Times For Celebration

Somebody asked me recently if there are days of the year when Buddhists celebrate events in the Buddha’s life. And perhaps in Buddhist countries have a national holiday to mark the events. I know that Seck Kim Seng, who ordained Rev. Master Jiyu, was instrumental in getting Wesak marked as a national holiday in Malaysia. (Wesak celebrations embraces the Buddha’s birth, enlightenment (nirvāna), and passing away (Parinirvāna) and is on the 8th day of the 12th lunar month. We in the West tend to think of Wesak as being on May 8th in our calendar.

Soon it will be the Buddha’s Enlightenment Day. Also known as Bodhi Day which we celebrate on December 8th. In Zen, and other traditions too, there is generally an intensive week-long meditation retreat leading up to the 8th. In days gone by we called this retreat Rohatsu Sesshin. It started on the first and ended at midnight on the seventh with a ceremony. We were all very tired and spacey by then! I always found this sesshin the most testing of the retreats we sit. As a younger monk there was something in the air that had me rather anxious I remember. It can’t have just been me either. Were we striving? Was I wondering if a chunk of something from my life in the past might zip in and overwhelm me? Emotionally flatten me? The sub-title of the retreat was ‘the searching of the heart retreat’ and search my heart I dutifully did. Nothing dramatic ever happened, nothing horrible came up and on the 8th normal life resumed.

Yesterday I was bending low to find something at the bottom of the fridge and discovered a container of cheese somebody must have left some time ago. Needless to say it was not salvageable! I dealt with it and that was the end of it. But I was reminded of those ‘searching of the heart retreats’. My understanding of the spirit behind Rohatsu sesshin has matured since those early days. They were not an opportunity for mentally scrubbing the heart/mind clean and shiny but more about allowing the heart/mind to be soft and open and above all they were nothing to do with striving. But I guess I learnt that by sitting those sesshins!

Yes, and I will address the fridge and its contents with greater care and attention.
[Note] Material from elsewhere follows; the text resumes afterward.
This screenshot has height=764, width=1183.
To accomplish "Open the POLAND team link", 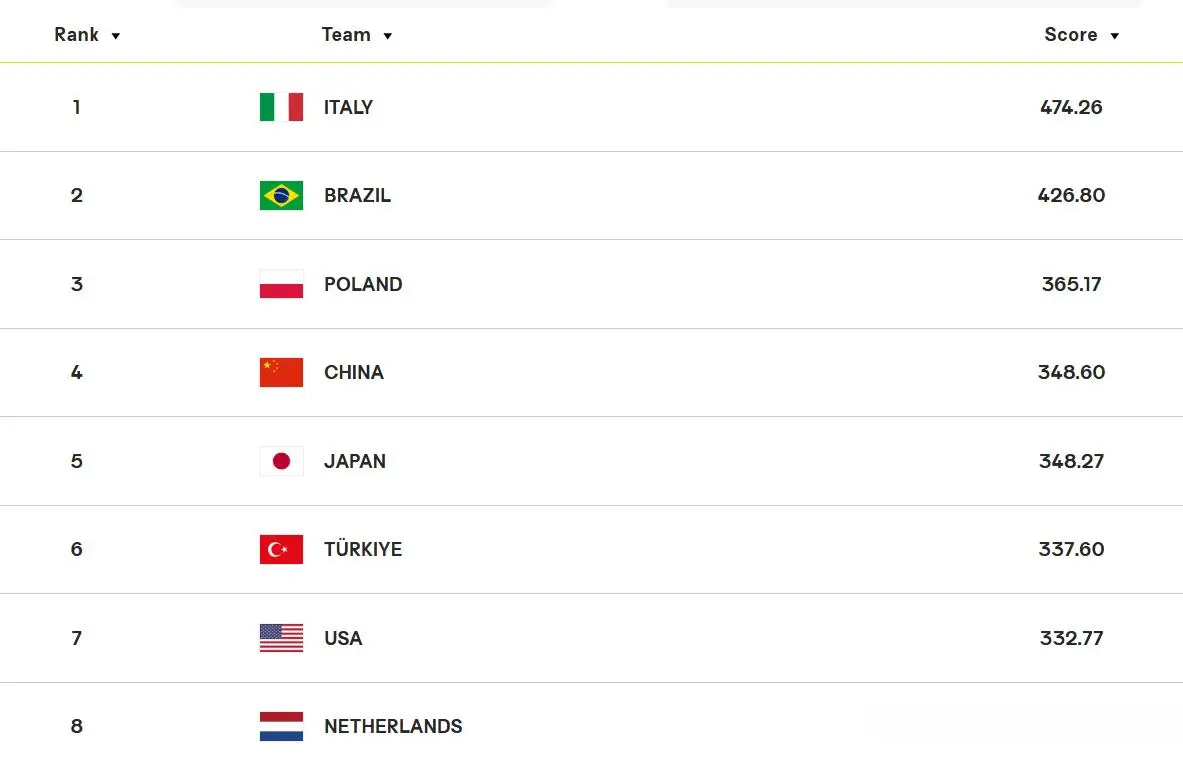I will pos(363,284).
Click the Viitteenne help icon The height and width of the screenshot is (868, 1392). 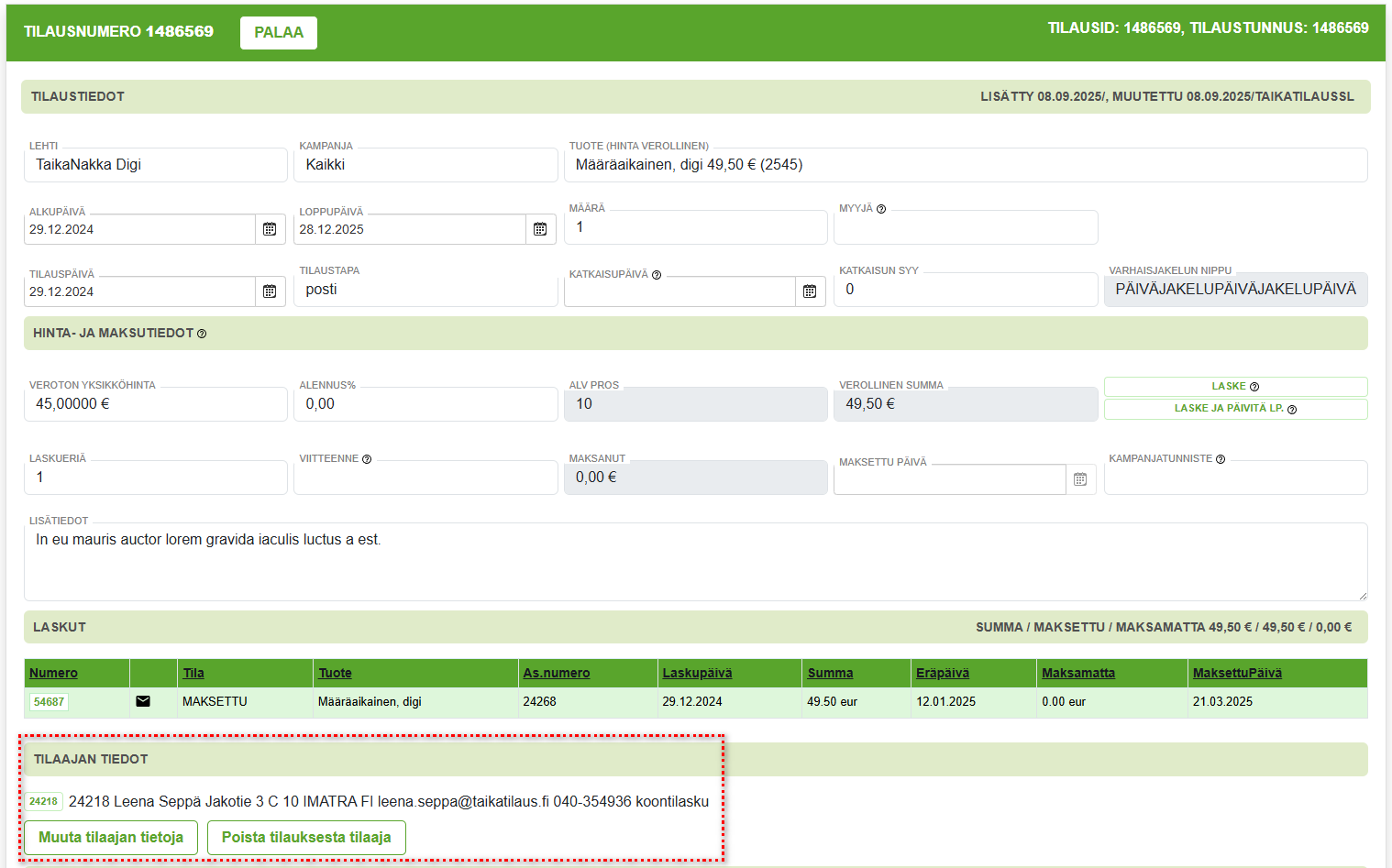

And knowing that by adopting a different position one will see things differently. And likely encounter things I didn’t know were there. As with the fridge so also when sitting sesshin.

4 thoughts on “Times For Celebration

  1. Pingback: Celebrating Bodhi Day | Jade Mountain Buddha Hall

  2. Thank you for this teaching. I like the idea of relaxing into life. Good stuff, bad stuff, and plain old stuff stuff.